Con ellas no explotamos a los demás, ni los atemorizamos; practicándolas tampoco nos sentimos jornaleros a sueldo.

Ellas “no valen nada”, porque su práctica —en la confesión, el arrepentimiento sincero, el propósito de enmienda— más sobresale dirigir la vista del espíritu a Dios y sustentarnos en su compasión como medida perfecta de la nuestra.

En efecto, lo que a ÉL le agrada es evitarnos un rol de hacedor de dioses, como antes dijimos en referencia a Simón, hijo de Juan, pues, no estamos llamados a disputar sobre qué asunto y luego no llegar a qué decisión.

Al contrario, estamos convocados a escucharle a Jesús, como en aquella ocasión a Simón y los demás discípulos, estas dos duraderas preguntas, ¿quién dice la gente que es el Hijo del hombre?

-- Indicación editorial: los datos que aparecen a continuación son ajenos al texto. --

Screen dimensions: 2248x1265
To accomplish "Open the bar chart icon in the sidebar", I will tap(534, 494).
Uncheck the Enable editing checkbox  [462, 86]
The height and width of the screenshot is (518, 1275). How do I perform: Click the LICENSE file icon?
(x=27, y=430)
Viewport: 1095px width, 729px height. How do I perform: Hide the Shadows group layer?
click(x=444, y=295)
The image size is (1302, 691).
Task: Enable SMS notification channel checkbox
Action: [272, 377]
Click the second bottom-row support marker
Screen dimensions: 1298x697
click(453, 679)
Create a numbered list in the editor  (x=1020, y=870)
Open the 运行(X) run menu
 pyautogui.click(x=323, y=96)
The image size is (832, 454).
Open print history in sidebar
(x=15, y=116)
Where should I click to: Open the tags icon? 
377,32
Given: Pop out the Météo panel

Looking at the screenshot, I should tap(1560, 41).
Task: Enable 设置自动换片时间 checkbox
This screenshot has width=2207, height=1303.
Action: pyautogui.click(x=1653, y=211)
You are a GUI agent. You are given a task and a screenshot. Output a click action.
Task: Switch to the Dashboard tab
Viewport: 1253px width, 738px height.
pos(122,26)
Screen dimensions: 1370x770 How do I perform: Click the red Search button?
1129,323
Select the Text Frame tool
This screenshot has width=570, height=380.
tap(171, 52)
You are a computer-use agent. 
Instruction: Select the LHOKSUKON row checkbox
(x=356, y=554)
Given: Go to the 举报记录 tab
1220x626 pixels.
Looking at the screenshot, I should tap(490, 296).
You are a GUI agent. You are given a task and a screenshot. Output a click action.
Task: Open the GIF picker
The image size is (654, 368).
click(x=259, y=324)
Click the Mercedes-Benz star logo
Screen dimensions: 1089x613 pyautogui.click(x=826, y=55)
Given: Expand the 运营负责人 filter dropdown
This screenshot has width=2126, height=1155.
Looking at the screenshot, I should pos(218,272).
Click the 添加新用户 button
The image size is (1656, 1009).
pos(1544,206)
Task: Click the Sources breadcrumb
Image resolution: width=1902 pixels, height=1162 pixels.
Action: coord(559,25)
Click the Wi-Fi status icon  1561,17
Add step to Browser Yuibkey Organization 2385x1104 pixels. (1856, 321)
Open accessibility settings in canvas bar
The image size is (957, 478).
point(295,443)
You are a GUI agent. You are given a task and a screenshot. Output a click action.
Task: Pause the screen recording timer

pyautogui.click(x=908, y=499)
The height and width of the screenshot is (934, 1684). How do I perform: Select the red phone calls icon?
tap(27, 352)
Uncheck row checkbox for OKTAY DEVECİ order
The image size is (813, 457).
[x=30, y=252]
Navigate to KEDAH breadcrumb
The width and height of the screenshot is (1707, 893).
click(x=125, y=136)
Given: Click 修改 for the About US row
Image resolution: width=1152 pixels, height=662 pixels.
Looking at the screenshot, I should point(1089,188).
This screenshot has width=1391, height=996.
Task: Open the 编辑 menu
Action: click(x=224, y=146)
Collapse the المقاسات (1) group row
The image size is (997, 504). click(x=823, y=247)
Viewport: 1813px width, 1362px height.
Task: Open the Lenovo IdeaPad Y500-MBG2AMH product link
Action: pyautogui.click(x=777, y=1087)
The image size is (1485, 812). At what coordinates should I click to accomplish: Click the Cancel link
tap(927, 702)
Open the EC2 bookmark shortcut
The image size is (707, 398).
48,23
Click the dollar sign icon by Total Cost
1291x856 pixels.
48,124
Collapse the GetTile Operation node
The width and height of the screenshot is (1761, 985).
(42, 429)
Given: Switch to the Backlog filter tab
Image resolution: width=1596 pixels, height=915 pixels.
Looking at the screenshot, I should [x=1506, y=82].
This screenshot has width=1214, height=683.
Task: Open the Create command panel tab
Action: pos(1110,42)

Ustedes, ¿quién dicen que soy yo?; de las que, aunque distintas las meditaciones y reflexiones al interior de la Iglesia o, incluso, ad externo, tampoco buscan definir la identidad del autor de las mismas, familiar para unos y extraño para otros.

En relación a esas cuestiones no debemos decirnos que algún otro Cristo difiere de otro sobre tal identidad.

Jesús, con su interrogante quién dicen que soy yo, recalcándonos sinceramente este énfasis identitario, soy yo, en Él, único, irrepetible, lo creemos como el que no hace otra cosa cualquiera, sino como el Quien que siempre es, del cual Pablo escribe: cuando todos me abandonaron el Señor estuvo a mi lado (segunda lectura Tm 4, 6-8. 17-18).

Al Señor que ve Simón ante sí en Cesárea de Filipo, aquel que más adelante envía su Ángel para libertarlo de la cárcel en Jerusalén, es ÉL MISMO que no se oculta distante, sino que realmente permanece, no donde lo colocamos a placer, más bien donde Él quiere estar y en donde nosotros confesamos, apreciamos, verdaderamente su presencia, y por la cual también, como Pablo, manifestamos:

Ha llegado para mí la hora del sacrificio y se acerca el momento de mi partida. He luchado bien en el combate, he corrido hasta la meta, he perseverado en la fe.

Sin duda, lo más ingenioso de la fe es que esas palabras paulinas las ejercemos en lo cotidiano sin necesidad de que maten nuestro cuerpo.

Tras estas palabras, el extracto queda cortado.